書評・エッセイ

2013年5月号掲載

写真が文学と一体化する瞬間

――竹田武史 構成・写真/ヘルマン・ヘッセ 著 高橋健二 訳『シッダールタの旅』

姜尚中

対象書籍名:『シッダールタの旅』
対象著者:竹田武史 構成・写真/ヘルマン・ヘッセ著 高橋健二訳
対象書籍ISBN:978-4-10-334031-7

 万物と人間のありとあらゆる営みをこれほどまで見事に映し出した写真があっただろうか。
 緑したたるマンゴーの木陰、巍峨たる峻厳な岩山、宇宙の根本を秘めたような原始林、霧に包まれる鬱蒼とした森、腐乱した死肉の転がる平原、生きとし生けるものを飲み込んで流れるガンジス川、卑猥と豊穣の彫刻群に覆われた寺院、聖なる川での火葬と沐浴、そして猥雑な日常の営み……。すべてが変化し、静止し、動きだし、変化し、そしてまた静止し……。その情景の一つ一つが、明と暗と、存在と無と、動と静と、生と死と、聖と俗と、流転と永遠とを映し出し、時間に身をゆだね、そして時間を超えているように見えるのである。
 ヘルマン・ヘッセの名作『シッダールタ』のビジュアル化をこんなふうにやってのけるとは、写真家、竹田武史はただ者ではない。ただ者ではないとは、野心家を指して言うのではない。いやむしろ、その逆だ。不惑の年に手が届きそうな大人が、これほどまでに無垢で純粋に、ひたむきにヘッセの世界にのめり込み、シッダールタの遍歴の旅を、あたかもシッダールタその人の目に映じたに違いない光景として再現しているからだ。それだからか、どの光景にも、写真家の思惑など微塵もなく、ただひたすらヘッセに、そしてシッダールタに近づきたいという、祈りにも似た願いだけが託されているのである。わたしはこれほどまでに撮る者の肉感が消え失せ、被写体そのものに一体化したような写真を見たことがない。
 確かに、一見すると、撮る者の自我が消え失せたような、物我一如を装った写真にお目にかかることはある。しかし、それは、そう装っている分、あざとさが見え見えで、鼻白む思いがするだけだ。だが、竹田武史の写真は違う。

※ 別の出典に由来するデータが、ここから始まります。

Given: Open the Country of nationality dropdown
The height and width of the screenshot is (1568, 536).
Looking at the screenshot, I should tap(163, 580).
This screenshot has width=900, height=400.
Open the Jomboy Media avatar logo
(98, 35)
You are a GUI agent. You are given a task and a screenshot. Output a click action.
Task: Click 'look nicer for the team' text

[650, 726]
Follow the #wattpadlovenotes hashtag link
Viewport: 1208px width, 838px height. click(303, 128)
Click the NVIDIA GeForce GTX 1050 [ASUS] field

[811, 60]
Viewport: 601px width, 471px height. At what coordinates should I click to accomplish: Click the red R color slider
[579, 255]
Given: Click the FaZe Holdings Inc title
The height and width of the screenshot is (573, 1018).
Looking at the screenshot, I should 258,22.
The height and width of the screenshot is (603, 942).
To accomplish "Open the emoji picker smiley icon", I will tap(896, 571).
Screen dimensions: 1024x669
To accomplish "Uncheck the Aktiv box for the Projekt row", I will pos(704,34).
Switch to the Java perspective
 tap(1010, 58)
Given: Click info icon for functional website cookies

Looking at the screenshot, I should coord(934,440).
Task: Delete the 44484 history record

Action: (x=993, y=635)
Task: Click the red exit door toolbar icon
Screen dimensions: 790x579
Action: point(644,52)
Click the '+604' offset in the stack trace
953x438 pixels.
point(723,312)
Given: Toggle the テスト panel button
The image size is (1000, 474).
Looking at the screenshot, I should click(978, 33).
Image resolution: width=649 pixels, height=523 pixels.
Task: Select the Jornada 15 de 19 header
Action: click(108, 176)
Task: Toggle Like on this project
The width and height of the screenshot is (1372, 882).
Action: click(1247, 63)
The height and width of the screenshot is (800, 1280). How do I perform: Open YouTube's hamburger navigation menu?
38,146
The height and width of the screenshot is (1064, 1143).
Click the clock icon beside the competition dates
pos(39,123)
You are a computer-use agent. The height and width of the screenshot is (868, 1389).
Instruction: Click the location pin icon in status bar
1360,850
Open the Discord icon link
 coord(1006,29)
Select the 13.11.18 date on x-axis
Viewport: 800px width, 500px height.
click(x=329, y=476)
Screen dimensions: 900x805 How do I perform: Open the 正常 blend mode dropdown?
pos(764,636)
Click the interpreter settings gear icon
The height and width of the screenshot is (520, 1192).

そこには、撮るものと撮られるものの区別すら消え失せたような、ただ流転しながら決して動かない、動かずに流転する、大小無数の川のような姿が浮かび上がっているのである。その川面のような光景をじっと見つめていると、無数の、生きとし生けるものの面貌が消えては浮かび、浮かんでは消えていく。その不思議な心象こそ、竹田が写真を通じて語りたかったことであり、それは同時に、『シッダールタ』に託したヘッセの祈りそのものに違いない。
 ヘッセと言えば、すべてを達観したようなモラリストにして、世界的な名声を得た作家というイメージが強いかもしれない。しかし、ヘッセの生涯は、波乱に満ち、ジェットコースターのように、天と地ほどの落差のある人生を生き、時には俗世に塗れ、時には救済の祈りに明け暮れる日々の連続であった。そんなヘッセが敬虔なキリスト者として自らの魂の平穏を希ったとしても不思議ではない。
 ただ、ヘッセは、並のキリスト者ではなかった。ヘッセには、あり余るほどの愛が横溢していたのである。エロスとしての愛ではなく、アガペーとしての愛。この愛こそが、エゴの、自我の、自意識の牢獄から人を救い出してくれることを、ヘッセほど説き続けた作家は他にはいない。その愛の作家、ヘッセの『シッダールタ』は、ゴータマ・シッダールタに通じる、もうひとりのシッダールタの生涯を見事に描き出しているのである。
 幽玄な叙事詩のひとつひとつの言葉が、竹田武史の写真と出会い、詩的言語がビジュアル化し、写真がポエムになる、そんな奇跡的なコラボレーションがこの『シッダールタの旅』で再現されているのだ。それはわたしにとって奇跡そのものとしか言いようがない。
 その奇跡を可能にしたのは、ヘッセの『シッダールタ』に限りない傾倒の念を抱き続けて来た写真家、竹田武史の無心さに違いない。「世界と自分と万物とを愛と賛嘆と畏敬をもってながめる」。そんな写真家がいることにわたしは限りなく慰められている。写真が言葉の真の意味でアートになり、不朽の文学と一体化する瞬間に立ち会える喜びに何度も身が震えるような感動を覚えた作品である。